(Data listing):
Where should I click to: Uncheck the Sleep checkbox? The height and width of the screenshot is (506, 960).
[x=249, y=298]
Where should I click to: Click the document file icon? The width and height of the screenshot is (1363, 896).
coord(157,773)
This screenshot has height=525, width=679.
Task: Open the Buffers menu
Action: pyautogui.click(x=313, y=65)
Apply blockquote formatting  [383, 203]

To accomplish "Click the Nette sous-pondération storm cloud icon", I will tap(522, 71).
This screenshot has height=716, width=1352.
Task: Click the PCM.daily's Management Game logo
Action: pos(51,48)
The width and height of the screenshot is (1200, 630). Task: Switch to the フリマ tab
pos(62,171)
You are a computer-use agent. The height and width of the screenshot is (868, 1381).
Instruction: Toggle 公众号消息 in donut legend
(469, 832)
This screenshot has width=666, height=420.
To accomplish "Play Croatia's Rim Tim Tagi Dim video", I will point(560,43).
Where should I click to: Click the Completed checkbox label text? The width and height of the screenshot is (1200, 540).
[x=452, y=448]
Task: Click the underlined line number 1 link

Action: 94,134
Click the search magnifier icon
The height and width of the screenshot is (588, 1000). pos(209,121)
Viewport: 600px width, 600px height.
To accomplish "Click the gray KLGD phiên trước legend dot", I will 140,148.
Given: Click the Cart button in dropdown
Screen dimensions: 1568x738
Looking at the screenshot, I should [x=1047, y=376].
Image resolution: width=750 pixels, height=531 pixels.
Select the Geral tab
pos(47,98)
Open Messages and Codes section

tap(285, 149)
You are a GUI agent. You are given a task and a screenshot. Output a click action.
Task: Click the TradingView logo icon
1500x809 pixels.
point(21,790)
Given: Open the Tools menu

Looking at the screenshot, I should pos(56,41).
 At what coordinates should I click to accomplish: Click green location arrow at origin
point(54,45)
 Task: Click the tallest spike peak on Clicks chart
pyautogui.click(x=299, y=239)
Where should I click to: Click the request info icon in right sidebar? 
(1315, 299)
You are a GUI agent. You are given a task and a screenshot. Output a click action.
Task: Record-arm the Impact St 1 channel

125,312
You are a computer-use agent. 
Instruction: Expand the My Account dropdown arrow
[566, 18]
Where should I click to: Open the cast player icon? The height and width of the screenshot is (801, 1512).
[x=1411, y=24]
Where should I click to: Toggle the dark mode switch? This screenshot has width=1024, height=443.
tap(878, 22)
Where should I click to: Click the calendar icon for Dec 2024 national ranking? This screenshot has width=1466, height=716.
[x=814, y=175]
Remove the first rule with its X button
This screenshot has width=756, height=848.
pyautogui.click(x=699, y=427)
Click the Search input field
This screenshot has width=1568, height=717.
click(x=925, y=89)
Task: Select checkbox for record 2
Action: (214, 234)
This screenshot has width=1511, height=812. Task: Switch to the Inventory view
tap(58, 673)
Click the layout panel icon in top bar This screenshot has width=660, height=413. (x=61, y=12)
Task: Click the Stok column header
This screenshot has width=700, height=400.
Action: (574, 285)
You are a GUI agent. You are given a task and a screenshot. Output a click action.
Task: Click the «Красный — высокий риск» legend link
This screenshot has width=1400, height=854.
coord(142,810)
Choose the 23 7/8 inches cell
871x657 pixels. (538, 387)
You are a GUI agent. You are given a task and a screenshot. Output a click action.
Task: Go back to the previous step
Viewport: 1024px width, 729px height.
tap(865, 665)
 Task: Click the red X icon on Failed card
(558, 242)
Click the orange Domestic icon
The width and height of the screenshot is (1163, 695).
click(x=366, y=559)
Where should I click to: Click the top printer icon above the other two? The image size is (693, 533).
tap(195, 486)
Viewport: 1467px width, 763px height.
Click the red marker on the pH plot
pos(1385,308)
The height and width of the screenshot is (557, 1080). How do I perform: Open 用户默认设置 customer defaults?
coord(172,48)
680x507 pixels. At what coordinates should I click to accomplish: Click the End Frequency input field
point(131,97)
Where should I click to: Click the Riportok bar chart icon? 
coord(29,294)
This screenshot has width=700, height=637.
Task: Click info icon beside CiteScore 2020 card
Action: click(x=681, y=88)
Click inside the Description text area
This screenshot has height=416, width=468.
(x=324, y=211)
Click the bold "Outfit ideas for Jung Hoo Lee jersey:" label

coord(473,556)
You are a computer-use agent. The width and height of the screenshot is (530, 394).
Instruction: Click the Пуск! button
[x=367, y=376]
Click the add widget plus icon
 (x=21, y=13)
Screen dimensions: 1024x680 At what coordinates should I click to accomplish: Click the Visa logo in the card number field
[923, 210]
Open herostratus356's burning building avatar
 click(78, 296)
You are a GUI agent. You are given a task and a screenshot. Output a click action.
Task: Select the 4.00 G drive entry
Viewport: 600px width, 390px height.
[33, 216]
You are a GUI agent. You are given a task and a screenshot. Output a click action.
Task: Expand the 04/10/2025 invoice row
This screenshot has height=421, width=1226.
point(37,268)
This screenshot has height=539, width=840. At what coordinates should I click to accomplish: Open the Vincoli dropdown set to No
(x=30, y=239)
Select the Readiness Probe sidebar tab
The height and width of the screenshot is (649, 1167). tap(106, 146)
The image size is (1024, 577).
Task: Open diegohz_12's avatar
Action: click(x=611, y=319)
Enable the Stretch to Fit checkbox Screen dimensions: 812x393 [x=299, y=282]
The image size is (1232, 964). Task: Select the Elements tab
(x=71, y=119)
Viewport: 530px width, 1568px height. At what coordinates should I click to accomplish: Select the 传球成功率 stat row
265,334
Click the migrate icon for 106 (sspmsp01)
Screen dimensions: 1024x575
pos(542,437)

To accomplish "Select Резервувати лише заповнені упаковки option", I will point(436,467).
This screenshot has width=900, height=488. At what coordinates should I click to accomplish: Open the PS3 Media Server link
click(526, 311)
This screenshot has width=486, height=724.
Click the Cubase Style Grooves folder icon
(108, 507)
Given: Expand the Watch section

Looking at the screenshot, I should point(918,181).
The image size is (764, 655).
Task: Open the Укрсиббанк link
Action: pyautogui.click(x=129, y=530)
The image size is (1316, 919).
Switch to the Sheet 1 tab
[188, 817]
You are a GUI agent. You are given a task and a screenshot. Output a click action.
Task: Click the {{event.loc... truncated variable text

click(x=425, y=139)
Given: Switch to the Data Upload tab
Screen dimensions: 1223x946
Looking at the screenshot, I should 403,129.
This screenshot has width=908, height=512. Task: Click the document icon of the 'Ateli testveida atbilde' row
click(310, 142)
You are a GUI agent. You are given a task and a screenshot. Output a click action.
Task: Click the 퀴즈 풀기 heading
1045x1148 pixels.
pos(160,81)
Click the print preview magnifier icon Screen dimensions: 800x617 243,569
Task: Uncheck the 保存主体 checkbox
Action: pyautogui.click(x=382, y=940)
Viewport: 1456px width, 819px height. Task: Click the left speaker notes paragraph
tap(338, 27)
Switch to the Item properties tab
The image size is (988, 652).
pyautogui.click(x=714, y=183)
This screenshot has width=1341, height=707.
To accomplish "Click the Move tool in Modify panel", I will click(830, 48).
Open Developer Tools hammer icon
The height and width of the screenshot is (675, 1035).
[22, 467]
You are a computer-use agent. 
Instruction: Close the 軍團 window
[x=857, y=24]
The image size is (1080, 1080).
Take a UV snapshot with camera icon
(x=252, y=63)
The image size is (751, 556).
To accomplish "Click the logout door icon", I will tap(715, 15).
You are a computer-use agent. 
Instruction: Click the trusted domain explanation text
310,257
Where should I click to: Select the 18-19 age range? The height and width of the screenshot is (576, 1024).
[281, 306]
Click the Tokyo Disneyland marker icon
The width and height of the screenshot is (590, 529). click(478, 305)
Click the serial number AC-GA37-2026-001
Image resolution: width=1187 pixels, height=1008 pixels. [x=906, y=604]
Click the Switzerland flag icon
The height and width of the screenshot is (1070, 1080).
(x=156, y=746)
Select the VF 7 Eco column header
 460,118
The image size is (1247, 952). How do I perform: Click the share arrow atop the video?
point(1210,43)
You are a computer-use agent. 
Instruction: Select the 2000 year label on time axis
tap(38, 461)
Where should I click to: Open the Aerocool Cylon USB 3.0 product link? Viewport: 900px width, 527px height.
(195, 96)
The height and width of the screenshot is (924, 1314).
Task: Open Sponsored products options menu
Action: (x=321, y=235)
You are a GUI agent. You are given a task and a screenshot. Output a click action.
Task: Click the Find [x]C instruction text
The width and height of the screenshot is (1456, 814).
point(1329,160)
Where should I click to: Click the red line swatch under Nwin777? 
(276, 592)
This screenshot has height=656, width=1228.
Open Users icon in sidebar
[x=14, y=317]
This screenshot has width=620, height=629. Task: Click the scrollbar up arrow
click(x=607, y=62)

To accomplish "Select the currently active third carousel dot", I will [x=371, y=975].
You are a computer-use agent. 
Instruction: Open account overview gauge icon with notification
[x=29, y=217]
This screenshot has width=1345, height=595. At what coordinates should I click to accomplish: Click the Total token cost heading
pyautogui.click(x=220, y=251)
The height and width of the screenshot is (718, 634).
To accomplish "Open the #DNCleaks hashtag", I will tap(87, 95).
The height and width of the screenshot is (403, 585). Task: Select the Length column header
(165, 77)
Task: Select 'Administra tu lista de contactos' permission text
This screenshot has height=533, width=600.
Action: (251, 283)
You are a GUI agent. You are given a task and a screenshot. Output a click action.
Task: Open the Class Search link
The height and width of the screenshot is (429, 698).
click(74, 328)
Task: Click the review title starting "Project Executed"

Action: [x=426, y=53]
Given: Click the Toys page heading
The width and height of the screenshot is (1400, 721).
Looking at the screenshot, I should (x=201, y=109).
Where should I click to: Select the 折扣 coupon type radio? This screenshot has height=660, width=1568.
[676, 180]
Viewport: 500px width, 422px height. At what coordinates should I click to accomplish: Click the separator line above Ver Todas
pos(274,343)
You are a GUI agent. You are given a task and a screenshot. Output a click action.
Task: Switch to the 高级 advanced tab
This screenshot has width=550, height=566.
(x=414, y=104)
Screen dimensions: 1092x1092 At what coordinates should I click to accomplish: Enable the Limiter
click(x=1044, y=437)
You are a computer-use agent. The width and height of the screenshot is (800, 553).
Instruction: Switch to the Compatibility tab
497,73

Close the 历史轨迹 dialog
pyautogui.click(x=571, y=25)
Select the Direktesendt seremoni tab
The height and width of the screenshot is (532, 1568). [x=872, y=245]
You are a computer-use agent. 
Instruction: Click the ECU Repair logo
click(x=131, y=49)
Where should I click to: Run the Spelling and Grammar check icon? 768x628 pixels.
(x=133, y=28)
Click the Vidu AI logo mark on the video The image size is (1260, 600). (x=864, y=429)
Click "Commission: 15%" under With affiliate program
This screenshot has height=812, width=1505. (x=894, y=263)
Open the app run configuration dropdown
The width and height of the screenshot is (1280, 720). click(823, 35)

(Task objective):
Word for word, restate the entries from the first line to the line that has "Apply blockquote formatting", both included, and nothing else.

(Exercise result):
Where should I click to: Uncheck the Sleep checkbox? The height and width of the screenshot is (506, 960).
[x=249, y=298]
Where should I click to: Click the document file icon? The width and height of the screenshot is (1363, 896).
coord(157,773)
This screenshot has height=525, width=679.
Task: Open the Buffers menu
Action: pyautogui.click(x=313, y=65)
Apply blockquote formatting  [383, 203]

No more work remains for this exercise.